BondMason is a direct lending (including peer-to-peer lending) investment manager based in Harpenden, England.

== History ==
BondMason was founded in 2013 by Stephen Findlay, an accountant with a background in private equity who previously worked at Fidelity Equity Partners.

BondMason's peer-to-peer lending platform operated from October 2015 until May 2019, at which point it ceased its core property-lending investment service. The company claims that this was not due to financial troubles, but rather concerns about the credit outlook. Findlay had also explained in an interview that the platform had struggled to obtain FCA regulation. According to the company web page, BondMason's clients received over 100% of their invested capital back.

In 2016, BondMason completed an equity funding round led by Par Equity, a venture capital firm based in Edinburgh, Scotland. In March 2018, the company secured £1.85 million in another funding round led by Seneca Partners and Par Equity.

BondMason was one of the first companies accepted onto the Financial Conduct Authority (FCA) Innovation Hub programme.

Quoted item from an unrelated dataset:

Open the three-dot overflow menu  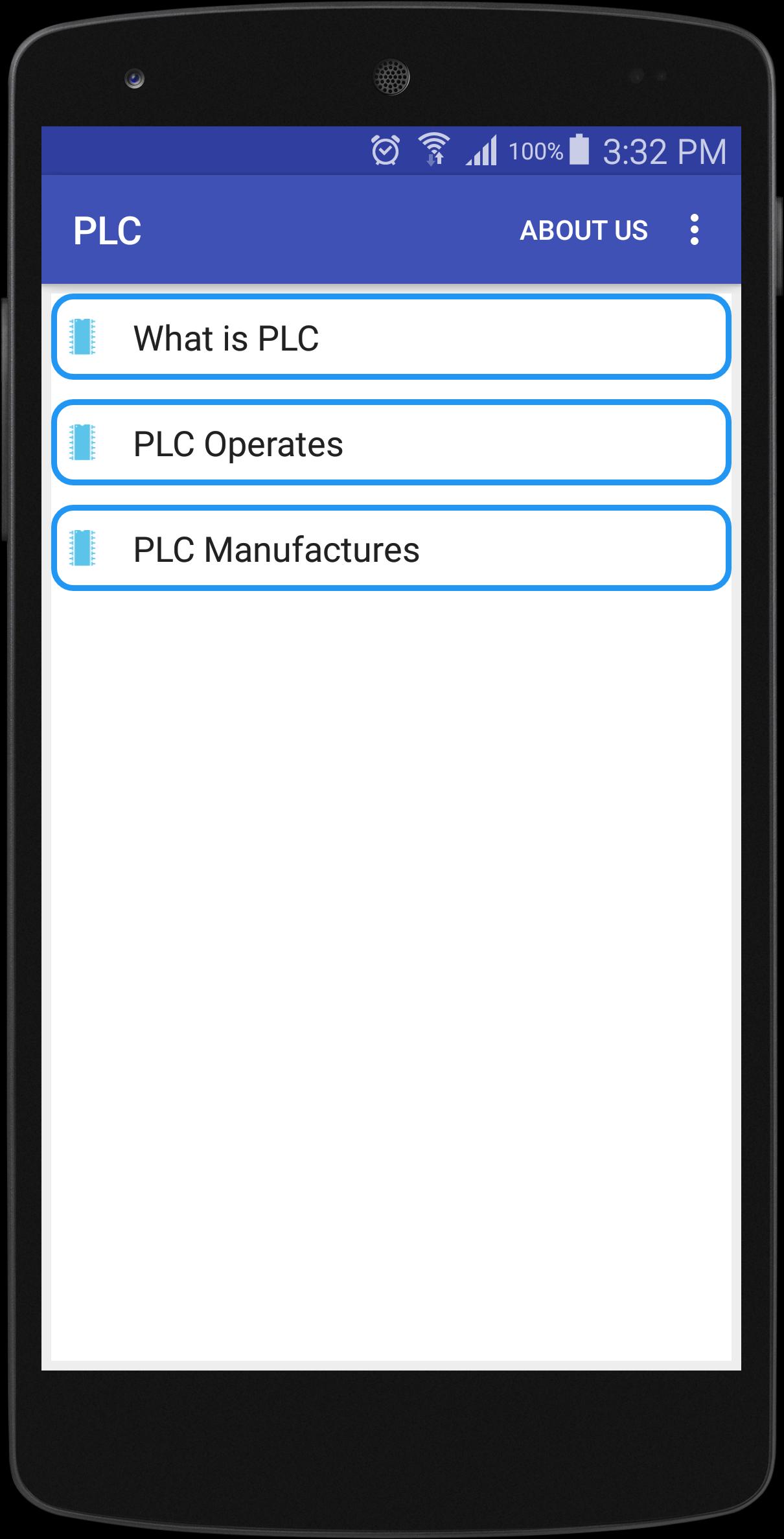694,230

== Business Model and Activities==
BondMason's peer-to-peer lending platform enabled clients to access returns from direct lending, mostly loans secured against UK property. It offered bonds and investment funds.

The company also produced proprietary research into direct lending market trends, including analysis that identified the size and growth of the UK peer-to-peer lending market from £2.3bn in 2015 to £3.2bn in 2016.